NOVEL PHENOTYPIC FEATURES ASSOCIATED WITH INCREASED DOSAGE OF SOX3
Tiong Yang Tan1, Bert Shugg2, Peter Farlie3, Trent Burgess4
1 Victorian Clinical Genetics Services, Parkville, VIC, Australia
2 University of Tasmania, Hobart, TAS, Australia
3 Murdoch Children's Research Institute, Parkville, VIC Australia
4 Victorian Clinical Genetics Services, Parkville, VIC Australia
SOX3 belongs to the Sry-related-HMG-box-containing group of transcription factors critical in vertebrate development. SOX3 plays a key role in the development of the hypothalamic-pituitary axis and gonadal differentiation. Disruption of SOX3, either by direct involvement or copy number variation of its regulatory region, has been implicated in several human conditions.

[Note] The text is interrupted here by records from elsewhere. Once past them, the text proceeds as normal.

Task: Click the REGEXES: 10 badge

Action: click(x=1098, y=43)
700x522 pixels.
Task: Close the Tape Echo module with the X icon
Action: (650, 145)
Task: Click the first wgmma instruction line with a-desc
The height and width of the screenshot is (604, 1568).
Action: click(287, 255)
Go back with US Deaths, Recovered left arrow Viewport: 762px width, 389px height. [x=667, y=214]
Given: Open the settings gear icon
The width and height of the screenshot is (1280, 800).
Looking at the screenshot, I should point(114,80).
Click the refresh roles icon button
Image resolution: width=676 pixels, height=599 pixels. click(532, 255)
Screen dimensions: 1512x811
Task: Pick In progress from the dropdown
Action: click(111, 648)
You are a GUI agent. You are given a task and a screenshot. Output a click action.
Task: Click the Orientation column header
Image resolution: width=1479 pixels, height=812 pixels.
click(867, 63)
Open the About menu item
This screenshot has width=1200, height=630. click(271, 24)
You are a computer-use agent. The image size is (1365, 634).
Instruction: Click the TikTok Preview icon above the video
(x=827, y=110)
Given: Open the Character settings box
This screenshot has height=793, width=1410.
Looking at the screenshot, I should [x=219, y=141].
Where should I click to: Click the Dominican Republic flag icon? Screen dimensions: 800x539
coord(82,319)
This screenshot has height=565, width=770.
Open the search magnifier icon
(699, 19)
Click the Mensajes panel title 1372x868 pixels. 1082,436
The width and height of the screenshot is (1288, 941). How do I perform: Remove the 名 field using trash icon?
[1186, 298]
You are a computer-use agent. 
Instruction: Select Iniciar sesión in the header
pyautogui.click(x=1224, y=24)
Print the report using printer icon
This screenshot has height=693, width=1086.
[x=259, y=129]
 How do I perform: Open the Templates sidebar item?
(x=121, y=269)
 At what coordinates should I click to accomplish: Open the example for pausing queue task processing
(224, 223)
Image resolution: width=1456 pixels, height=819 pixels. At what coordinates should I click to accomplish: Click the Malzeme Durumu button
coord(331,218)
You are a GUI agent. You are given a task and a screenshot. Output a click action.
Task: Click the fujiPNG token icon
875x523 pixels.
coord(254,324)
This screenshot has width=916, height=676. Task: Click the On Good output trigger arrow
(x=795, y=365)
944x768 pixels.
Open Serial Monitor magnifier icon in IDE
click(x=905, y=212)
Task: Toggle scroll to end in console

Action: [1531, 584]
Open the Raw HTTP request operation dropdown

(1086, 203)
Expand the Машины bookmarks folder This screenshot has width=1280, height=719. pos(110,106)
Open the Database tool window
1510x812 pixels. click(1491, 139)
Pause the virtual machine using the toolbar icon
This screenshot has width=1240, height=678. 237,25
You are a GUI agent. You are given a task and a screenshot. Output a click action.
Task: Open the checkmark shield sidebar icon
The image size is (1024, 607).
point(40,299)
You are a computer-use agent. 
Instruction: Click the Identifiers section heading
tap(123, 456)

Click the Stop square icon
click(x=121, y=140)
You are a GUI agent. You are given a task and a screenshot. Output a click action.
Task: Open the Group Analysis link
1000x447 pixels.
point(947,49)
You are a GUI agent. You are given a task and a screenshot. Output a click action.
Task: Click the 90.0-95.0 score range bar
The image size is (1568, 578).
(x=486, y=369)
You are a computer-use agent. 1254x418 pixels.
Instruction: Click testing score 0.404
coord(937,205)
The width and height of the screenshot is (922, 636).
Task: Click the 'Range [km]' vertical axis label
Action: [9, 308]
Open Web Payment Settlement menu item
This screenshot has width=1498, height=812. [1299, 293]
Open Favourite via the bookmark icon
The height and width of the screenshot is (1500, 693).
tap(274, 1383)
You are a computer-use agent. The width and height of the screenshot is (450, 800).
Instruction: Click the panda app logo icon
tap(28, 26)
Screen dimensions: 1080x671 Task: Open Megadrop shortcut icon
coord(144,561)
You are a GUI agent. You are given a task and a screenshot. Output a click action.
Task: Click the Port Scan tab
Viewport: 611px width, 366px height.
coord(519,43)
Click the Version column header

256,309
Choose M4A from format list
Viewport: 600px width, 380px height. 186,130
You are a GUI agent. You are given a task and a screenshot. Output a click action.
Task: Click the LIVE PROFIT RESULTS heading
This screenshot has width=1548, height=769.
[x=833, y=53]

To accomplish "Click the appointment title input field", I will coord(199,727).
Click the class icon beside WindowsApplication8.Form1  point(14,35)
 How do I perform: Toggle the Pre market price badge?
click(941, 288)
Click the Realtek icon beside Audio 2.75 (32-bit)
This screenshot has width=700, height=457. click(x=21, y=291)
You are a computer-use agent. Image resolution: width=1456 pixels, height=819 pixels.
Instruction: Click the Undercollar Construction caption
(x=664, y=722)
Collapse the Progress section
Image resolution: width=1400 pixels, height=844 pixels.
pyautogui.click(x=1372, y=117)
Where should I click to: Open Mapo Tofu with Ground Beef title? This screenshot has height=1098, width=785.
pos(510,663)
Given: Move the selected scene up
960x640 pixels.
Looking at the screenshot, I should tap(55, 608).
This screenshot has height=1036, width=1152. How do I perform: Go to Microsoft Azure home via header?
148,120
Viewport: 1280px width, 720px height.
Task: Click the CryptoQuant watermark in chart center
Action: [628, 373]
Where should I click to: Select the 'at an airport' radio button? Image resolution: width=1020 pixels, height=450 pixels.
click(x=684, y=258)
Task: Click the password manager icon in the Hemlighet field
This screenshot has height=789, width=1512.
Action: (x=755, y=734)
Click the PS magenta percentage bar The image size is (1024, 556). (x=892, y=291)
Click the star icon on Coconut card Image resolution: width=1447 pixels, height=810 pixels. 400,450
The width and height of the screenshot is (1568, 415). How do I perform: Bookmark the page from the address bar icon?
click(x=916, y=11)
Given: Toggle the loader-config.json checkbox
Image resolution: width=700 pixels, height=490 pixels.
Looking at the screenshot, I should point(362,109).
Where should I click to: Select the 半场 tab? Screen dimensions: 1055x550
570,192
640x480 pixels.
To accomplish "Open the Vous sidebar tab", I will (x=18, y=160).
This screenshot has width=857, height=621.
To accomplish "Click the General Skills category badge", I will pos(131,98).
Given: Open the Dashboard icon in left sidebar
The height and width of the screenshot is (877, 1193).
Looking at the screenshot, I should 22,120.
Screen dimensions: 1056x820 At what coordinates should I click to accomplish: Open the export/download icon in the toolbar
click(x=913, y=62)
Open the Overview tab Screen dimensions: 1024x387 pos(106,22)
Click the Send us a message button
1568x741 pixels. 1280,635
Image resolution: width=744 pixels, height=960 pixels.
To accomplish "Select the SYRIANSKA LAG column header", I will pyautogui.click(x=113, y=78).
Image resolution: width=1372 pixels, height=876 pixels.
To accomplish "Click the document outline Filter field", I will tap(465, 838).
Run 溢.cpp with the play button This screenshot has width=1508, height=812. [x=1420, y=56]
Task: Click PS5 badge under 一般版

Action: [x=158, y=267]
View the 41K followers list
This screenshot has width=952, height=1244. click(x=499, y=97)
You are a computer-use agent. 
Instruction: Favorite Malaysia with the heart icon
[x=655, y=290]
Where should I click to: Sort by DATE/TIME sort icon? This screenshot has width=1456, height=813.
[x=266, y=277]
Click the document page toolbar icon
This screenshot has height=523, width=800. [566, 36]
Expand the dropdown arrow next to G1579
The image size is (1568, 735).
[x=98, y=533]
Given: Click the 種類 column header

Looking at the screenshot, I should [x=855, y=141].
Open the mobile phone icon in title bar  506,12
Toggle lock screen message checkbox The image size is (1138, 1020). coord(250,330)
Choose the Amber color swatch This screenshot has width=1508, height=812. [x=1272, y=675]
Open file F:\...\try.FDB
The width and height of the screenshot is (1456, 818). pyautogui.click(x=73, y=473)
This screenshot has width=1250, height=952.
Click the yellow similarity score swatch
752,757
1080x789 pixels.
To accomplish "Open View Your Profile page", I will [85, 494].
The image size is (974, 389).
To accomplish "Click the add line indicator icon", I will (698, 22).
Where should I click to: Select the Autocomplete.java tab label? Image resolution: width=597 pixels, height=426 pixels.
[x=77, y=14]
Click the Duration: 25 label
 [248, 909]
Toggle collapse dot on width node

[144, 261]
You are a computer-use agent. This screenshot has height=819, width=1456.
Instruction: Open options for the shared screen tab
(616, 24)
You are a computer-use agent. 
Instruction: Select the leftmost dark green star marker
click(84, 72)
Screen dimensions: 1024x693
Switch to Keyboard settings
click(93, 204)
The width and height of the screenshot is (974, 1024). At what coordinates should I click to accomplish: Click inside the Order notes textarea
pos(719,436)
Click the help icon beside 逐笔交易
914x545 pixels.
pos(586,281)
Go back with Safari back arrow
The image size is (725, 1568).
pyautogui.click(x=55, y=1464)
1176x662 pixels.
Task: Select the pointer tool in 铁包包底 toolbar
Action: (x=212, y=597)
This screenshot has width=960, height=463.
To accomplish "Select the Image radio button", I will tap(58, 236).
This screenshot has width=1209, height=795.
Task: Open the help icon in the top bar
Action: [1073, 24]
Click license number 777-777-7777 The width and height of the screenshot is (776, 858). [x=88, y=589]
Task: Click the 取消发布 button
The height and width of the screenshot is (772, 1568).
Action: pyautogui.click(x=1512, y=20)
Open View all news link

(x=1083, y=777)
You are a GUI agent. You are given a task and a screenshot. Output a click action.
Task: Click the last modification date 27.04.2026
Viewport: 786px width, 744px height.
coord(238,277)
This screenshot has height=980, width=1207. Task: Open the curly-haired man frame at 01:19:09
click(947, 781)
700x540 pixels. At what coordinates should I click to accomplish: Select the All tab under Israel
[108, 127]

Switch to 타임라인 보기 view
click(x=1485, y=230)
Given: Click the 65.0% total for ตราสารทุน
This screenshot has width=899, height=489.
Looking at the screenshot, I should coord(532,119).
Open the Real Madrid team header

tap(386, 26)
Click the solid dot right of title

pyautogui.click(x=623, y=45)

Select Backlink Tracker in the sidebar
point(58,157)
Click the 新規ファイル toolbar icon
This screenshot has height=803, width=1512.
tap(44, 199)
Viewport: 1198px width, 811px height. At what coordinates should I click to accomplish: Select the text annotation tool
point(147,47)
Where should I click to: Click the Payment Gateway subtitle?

Duplications of chromosome Xq27.1 involving the SOX3 gene result in X-linked panhypopituitarism in males, with some phenotypic variability depending on the extent of the copy number change. Additionally, duplications of the regulatory region surrounding SOX3 have been observed in patients with XX male sex reversal. We present a boy with partial absence of the corpus callosum, dyslalia, mild developmental delay, divergent strabismus and bilateral retinal colobomas associated with a complex duplication/triplication of chromosome Xq27.1 involving only the SOX3 gene. His mother, a carrier of the SOX3 change, has normal intellect and development, but also had bilateral retinal colobomas and mild dyslalia. This is the first time a CNV involving SOX3 has been reported with an ocular phenotype. This may suggest that ocular development is more tolerant of SOX3 dosage changes than the hypothalamus and pituitary gland. Our data are consistent with Sox3 transgenic animal models and underscores the importance of Sox3 dosage in the development of the brain, eyes and hypothalamic-pituitary axis.